People don’t call out of the blue these days. They text or email first.
“Are you busy? Do you have a few minutes? Can I give you a call?”
Which is why a friend of mine was struck when he got an unexpected call from a media mogul.
The phone rang and my friend picked it up to a familiar Australian twang: “It’s Rupert Murdoch.”
They knew of each other, but had never met.
Murdoch is famous for directly calling reporters, competitors and other people knowledgeable about things that interest him. His goal is to try and rustle up intelligence.
Murdoch called my friend out of the blue, but he wasn’t calling for no reason.

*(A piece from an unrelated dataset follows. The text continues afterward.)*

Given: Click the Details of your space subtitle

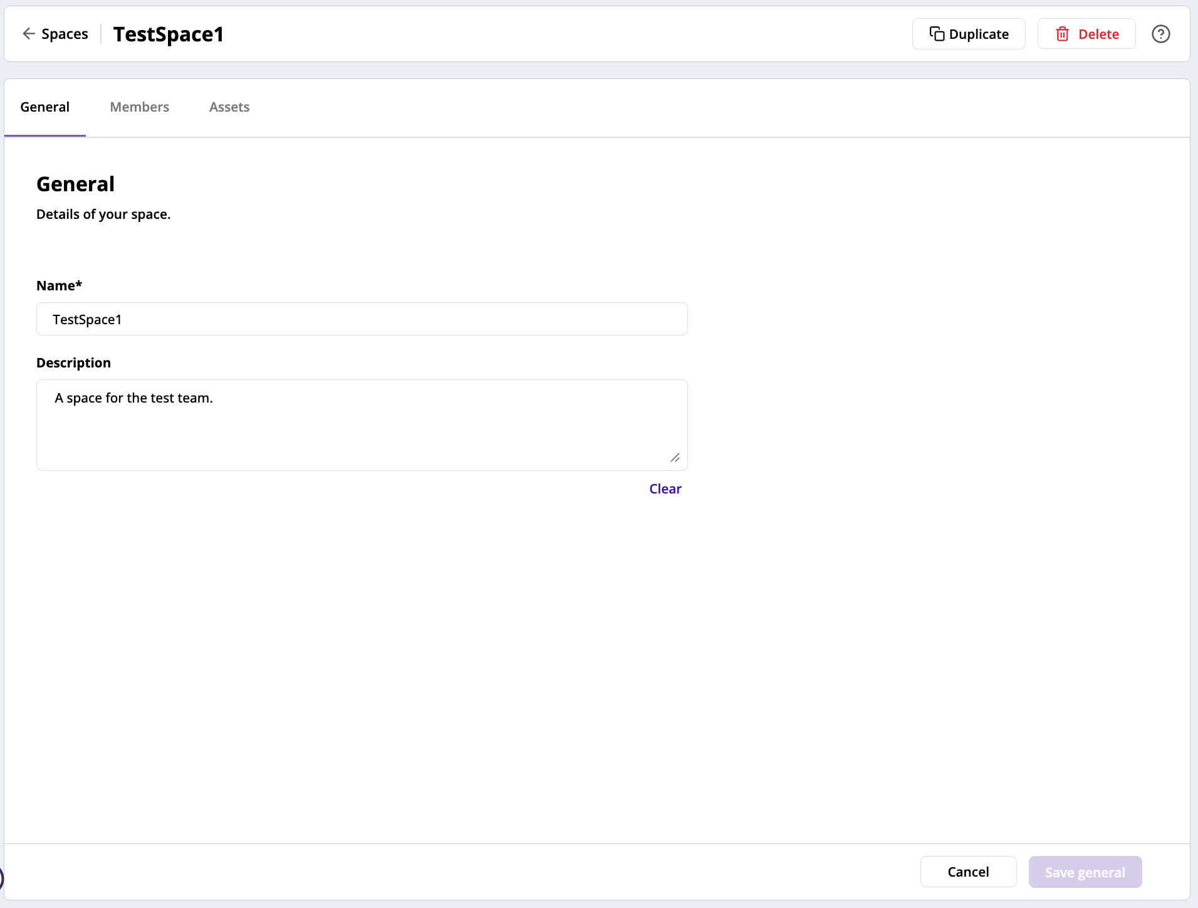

He had heard my friend’s company was considering an expansion into an area Murdoch knew well. Murdoch called with a question, but offered some free advice: the deal was a “bad idea.” The market was too small, not very profitable and too far away.
Murdoch’s self-serving message was funny, but his communication style was dead serious.
By calling directly and without warning, he managed to establish a level of connection and excitement about the meeting. He made it memorable.
Most executives would have an assistant call and say: “Please hold for Mr. Murdoch.”
The 60 seconds the assistant saves for the sake of efficiency is a huge missed opportunity. It’s simply not the same experience.
And they would schedule the meeting days or weeks in advance to avoid any disruption.
There’s no drama in that.
Murdoch understands that HOW you meet matters, not just WHAT you discuss.
You don’t have to be a media billionaire to leverage this insight.
Being efficient is not always being effective.